──────── Stored data
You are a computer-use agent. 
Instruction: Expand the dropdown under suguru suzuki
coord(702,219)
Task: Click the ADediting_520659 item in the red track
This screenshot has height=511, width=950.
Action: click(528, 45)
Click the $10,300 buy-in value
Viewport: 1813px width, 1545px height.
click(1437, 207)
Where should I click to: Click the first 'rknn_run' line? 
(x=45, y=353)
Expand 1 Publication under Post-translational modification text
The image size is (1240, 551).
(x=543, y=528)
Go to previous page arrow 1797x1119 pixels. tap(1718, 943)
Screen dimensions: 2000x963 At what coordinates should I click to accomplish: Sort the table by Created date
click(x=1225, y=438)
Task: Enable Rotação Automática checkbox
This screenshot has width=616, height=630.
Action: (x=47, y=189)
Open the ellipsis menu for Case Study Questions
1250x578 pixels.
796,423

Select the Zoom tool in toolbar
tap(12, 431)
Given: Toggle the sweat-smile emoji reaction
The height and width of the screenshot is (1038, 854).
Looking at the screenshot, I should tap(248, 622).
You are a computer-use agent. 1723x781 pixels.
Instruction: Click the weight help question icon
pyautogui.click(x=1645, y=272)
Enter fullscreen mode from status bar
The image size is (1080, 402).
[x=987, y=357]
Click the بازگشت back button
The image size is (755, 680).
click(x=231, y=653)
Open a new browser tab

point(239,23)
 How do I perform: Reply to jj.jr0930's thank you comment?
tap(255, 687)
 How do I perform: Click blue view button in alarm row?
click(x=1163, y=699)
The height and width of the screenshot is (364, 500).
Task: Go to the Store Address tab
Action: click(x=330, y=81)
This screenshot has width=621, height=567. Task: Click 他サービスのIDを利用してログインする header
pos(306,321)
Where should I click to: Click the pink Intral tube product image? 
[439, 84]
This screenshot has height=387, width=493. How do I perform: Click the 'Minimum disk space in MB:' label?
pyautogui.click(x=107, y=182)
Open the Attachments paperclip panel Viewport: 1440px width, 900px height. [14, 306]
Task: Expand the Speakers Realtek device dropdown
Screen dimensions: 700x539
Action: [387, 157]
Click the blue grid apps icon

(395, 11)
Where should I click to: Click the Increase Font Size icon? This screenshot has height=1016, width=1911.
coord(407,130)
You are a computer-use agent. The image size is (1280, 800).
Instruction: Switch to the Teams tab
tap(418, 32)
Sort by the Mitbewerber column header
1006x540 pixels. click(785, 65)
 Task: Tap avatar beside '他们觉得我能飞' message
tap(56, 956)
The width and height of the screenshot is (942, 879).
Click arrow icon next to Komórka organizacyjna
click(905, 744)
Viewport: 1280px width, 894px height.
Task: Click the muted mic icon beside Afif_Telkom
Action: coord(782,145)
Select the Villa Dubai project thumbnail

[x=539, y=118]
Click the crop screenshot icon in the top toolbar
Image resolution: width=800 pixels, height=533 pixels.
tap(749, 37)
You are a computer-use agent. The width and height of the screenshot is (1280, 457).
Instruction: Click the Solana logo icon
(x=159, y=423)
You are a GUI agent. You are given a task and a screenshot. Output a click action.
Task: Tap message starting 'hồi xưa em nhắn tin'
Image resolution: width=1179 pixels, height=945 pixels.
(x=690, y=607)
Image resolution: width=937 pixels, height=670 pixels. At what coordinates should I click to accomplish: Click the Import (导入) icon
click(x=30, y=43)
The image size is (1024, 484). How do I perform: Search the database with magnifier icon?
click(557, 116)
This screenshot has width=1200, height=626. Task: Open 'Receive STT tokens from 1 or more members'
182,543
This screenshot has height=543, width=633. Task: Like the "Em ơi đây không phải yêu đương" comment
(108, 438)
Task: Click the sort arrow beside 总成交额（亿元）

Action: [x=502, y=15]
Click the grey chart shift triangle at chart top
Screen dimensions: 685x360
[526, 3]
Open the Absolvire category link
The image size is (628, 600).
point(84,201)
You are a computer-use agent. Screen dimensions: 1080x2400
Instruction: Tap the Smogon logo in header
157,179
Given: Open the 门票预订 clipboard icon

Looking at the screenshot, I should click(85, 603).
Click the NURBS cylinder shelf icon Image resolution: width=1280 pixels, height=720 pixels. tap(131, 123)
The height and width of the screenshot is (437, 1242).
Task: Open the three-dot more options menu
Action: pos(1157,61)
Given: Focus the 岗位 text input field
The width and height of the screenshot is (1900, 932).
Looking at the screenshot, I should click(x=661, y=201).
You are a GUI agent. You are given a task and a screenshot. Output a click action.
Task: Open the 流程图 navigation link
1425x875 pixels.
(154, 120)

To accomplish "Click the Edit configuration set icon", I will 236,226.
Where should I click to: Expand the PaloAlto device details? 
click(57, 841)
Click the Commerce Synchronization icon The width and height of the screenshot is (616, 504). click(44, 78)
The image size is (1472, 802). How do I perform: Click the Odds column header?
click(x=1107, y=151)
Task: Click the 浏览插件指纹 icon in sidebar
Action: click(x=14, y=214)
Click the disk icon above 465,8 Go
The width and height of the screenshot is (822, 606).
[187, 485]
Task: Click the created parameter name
────────────────
Please return exactly the lines from the opening line of the data above through the line with "You are a computer-use agent. 1723x781", both included and nothing else.

You are a computer-use agent. 
Instruction: Expand the dropdown under suguru suzuki
coord(702,219)
Task: Click the ADediting_520659 item in the red track
This screenshot has height=511, width=950.
Action: click(528, 45)
Click the $10,300 buy-in value
Viewport: 1813px width, 1545px height.
click(1437, 207)
Where should I click to: Click the first 'rknn_run' line? 
(x=45, y=353)
Expand 1 Publication under Post-translational modification text
The image size is (1240, 551).
(x=543, y=528)
Go to previous page arrow 1797x1119 pixels. tap(1718, 943)
Screen dimensions: 2000x963 At what coordinates should I click to accomplish: Sort the table by Created date
click(x=1225, y=438)
Task: Enable Rotação Automática checkbox
This screenshot has width=616, height=630.
Action: (x=47, y=189)
Open the ellipsis menu for Case Study Questions
1250x578 pixels.
796,423

Select the Zoom tool in toolbar
tap(12, 431)
Given: Toggle the sweat-smile emoji reaction
The height and width of the screenshot is (1038, 854).
Looking at the screenshot, I should tap(248, 622).
You are a computer-use agent. 1723x781 pixels.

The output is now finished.